__Your objective__
In the entries that follow, find the line containing "Open the hamburger menu icon"; from there, copy every line exactly through the line containing "Click the SH".

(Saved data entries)
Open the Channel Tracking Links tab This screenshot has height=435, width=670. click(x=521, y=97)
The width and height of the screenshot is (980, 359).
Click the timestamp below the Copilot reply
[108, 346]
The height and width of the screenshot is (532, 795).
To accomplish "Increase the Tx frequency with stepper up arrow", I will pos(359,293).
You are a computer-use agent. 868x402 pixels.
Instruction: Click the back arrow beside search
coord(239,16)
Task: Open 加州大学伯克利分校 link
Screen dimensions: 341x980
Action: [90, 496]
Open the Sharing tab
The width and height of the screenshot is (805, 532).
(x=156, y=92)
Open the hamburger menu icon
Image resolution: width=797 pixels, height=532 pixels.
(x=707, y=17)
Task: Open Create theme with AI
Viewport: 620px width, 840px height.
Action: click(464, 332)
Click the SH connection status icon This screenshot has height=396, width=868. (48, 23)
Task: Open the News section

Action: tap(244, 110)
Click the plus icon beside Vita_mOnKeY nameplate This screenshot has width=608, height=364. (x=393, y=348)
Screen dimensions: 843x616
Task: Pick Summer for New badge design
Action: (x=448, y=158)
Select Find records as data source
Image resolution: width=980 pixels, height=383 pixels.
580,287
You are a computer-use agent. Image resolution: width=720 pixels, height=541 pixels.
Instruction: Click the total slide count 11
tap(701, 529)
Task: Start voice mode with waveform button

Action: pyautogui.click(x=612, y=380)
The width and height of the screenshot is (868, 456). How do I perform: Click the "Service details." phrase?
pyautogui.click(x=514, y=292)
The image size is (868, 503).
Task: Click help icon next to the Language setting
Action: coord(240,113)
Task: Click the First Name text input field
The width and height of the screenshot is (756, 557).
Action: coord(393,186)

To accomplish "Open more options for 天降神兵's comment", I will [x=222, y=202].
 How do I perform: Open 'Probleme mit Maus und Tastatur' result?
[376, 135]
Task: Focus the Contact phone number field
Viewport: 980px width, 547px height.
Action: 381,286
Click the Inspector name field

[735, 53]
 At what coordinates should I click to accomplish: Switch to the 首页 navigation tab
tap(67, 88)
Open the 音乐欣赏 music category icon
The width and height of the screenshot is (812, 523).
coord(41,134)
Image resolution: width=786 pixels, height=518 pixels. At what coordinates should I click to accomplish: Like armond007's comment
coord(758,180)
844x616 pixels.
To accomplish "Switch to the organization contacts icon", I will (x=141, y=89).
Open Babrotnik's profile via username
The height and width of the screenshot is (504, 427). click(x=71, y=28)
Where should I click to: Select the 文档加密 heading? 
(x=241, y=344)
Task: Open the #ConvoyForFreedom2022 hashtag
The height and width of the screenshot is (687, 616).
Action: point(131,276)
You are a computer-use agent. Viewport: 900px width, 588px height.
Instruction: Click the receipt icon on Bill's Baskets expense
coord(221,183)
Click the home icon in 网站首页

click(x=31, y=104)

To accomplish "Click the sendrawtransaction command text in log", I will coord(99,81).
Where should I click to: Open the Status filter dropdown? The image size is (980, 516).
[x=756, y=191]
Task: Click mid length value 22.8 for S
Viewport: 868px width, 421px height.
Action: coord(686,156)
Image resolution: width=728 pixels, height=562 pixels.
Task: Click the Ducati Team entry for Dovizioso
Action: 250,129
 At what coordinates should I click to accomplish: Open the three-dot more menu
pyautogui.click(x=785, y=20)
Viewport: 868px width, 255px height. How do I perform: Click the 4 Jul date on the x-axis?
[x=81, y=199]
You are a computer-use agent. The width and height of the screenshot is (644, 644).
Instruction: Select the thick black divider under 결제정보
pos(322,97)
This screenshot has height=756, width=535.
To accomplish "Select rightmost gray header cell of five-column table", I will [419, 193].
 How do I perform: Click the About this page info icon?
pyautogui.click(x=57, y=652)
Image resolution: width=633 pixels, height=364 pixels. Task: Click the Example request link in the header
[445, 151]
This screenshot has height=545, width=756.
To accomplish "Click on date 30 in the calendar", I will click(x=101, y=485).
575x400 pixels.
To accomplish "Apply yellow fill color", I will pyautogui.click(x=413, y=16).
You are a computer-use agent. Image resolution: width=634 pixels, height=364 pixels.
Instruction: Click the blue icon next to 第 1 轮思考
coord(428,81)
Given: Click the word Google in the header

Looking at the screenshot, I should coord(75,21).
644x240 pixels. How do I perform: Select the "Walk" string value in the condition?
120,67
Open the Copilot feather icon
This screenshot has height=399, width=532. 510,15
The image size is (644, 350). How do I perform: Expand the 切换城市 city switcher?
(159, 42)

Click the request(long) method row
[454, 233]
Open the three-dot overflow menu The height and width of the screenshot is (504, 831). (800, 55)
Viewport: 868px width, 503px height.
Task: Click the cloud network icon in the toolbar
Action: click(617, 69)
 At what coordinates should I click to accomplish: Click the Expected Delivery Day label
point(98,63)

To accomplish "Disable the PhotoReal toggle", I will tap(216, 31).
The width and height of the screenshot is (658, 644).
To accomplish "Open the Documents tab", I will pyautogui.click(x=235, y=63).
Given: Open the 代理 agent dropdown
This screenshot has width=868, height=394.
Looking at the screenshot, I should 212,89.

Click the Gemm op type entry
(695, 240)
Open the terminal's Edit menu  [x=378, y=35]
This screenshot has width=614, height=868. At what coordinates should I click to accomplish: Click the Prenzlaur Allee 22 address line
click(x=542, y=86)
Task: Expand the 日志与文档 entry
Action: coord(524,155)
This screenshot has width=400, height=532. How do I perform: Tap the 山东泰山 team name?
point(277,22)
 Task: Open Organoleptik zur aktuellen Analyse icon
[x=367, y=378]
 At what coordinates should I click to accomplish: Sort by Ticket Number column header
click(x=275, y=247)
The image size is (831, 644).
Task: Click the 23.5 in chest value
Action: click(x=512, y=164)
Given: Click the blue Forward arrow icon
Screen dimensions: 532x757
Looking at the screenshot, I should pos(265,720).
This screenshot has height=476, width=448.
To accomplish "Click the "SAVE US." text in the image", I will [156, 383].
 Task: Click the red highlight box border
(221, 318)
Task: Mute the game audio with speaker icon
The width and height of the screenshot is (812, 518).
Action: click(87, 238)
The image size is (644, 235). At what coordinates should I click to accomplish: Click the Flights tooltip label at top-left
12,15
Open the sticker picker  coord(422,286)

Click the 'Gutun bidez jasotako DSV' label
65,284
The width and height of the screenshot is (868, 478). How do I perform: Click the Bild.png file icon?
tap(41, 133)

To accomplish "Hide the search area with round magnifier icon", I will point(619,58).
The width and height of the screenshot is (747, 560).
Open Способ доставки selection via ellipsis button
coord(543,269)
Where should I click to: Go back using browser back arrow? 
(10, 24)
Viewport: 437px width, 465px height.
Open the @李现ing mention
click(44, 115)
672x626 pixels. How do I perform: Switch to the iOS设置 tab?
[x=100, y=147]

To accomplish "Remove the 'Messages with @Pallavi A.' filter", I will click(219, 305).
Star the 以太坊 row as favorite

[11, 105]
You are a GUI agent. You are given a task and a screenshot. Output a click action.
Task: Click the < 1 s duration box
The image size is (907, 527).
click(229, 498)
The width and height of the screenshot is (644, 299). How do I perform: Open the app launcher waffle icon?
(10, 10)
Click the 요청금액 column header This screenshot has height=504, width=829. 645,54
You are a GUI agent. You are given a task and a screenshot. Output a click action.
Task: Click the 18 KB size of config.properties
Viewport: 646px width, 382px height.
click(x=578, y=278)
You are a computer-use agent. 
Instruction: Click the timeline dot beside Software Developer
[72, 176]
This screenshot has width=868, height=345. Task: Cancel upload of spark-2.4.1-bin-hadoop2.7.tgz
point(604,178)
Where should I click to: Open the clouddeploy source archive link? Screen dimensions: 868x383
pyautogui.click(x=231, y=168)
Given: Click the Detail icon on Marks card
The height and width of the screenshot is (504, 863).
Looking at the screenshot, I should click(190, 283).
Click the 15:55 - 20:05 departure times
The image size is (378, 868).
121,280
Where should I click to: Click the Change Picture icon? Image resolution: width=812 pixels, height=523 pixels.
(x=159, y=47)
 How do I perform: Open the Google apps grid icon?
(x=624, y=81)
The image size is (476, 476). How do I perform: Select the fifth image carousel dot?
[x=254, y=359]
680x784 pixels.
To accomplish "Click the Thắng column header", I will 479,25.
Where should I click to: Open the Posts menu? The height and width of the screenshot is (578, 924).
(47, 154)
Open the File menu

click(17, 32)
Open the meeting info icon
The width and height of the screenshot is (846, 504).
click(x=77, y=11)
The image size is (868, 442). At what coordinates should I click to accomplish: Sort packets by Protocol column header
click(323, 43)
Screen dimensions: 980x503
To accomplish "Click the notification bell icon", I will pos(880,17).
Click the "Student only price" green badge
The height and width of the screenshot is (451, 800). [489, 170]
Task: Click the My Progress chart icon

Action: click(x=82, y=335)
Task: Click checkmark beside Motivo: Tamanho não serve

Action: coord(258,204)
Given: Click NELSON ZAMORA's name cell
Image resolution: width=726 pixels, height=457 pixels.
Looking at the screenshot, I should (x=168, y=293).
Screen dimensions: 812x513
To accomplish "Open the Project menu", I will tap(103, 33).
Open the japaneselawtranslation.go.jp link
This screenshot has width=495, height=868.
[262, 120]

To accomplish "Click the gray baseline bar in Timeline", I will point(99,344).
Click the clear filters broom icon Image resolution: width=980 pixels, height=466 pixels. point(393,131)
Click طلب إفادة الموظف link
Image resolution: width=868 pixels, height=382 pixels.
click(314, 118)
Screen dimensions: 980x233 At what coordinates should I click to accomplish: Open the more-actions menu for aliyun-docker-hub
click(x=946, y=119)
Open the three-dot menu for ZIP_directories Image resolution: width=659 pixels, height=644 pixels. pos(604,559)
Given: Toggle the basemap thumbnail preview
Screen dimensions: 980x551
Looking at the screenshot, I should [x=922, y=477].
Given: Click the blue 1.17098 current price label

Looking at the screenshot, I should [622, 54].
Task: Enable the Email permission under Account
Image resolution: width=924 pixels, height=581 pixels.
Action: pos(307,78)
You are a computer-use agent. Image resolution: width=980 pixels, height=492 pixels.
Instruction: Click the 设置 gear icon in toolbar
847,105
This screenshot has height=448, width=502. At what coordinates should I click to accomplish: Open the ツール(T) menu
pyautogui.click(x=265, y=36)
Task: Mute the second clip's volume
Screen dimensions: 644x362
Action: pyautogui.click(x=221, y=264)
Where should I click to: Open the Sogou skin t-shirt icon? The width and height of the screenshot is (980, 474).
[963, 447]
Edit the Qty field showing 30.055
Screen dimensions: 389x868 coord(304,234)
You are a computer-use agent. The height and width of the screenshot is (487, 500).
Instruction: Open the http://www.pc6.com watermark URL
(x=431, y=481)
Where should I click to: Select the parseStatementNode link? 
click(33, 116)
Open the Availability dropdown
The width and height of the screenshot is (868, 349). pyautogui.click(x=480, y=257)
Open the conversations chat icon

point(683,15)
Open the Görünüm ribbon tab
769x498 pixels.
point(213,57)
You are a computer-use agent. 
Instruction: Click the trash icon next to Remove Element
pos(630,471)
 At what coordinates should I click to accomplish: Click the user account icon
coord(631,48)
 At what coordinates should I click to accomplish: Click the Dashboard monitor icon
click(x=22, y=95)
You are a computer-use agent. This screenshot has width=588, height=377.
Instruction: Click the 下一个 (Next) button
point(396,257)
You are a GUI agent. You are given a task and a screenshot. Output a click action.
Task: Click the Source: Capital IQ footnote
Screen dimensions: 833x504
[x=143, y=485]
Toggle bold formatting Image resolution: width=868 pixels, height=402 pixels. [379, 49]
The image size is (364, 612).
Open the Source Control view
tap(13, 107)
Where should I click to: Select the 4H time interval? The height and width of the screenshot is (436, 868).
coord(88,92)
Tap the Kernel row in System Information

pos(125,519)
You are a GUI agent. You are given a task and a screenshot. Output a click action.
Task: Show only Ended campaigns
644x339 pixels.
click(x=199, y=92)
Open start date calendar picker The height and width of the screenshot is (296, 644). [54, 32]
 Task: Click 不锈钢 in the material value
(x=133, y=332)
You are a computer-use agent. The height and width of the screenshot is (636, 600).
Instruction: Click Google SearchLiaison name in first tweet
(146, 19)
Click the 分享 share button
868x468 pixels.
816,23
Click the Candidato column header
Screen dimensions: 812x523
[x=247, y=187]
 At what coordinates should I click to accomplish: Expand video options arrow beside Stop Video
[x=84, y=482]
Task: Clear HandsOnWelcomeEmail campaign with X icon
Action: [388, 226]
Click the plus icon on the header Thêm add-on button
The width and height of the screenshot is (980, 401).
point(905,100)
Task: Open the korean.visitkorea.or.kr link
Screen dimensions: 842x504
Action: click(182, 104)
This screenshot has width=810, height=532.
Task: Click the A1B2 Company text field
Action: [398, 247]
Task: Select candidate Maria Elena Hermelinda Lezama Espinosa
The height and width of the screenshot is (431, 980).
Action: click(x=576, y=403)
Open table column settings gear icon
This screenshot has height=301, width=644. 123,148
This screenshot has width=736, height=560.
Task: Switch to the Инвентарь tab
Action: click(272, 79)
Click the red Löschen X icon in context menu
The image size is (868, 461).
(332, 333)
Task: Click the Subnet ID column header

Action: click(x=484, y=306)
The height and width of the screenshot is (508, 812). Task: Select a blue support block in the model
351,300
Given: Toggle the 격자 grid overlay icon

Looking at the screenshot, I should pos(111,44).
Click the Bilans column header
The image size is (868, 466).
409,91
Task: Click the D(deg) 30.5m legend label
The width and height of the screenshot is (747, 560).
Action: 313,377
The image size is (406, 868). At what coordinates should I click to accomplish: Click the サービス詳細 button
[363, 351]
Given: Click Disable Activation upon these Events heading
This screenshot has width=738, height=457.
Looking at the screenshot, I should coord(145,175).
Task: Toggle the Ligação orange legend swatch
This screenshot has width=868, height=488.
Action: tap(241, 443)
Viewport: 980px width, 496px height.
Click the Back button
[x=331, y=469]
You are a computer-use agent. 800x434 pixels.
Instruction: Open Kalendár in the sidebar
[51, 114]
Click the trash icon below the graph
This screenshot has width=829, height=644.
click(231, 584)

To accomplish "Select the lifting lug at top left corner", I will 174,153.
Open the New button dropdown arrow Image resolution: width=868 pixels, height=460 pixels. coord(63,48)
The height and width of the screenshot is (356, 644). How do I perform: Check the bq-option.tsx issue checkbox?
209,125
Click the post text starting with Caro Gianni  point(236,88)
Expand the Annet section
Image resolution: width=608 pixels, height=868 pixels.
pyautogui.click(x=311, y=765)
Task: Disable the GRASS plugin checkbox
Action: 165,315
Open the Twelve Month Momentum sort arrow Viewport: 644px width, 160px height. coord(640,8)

__Task solution__
Open the hamburger menu icon
Image resolution: width=797 pixels, height=532 pixels.
(x=707, y=17)
Task: Open Create theme with AI
Viewport: 620px width, 840px height.
Action: click(464, 332)
Click the SH connection status icon This screenshot has height=396, width=868. (48, 23)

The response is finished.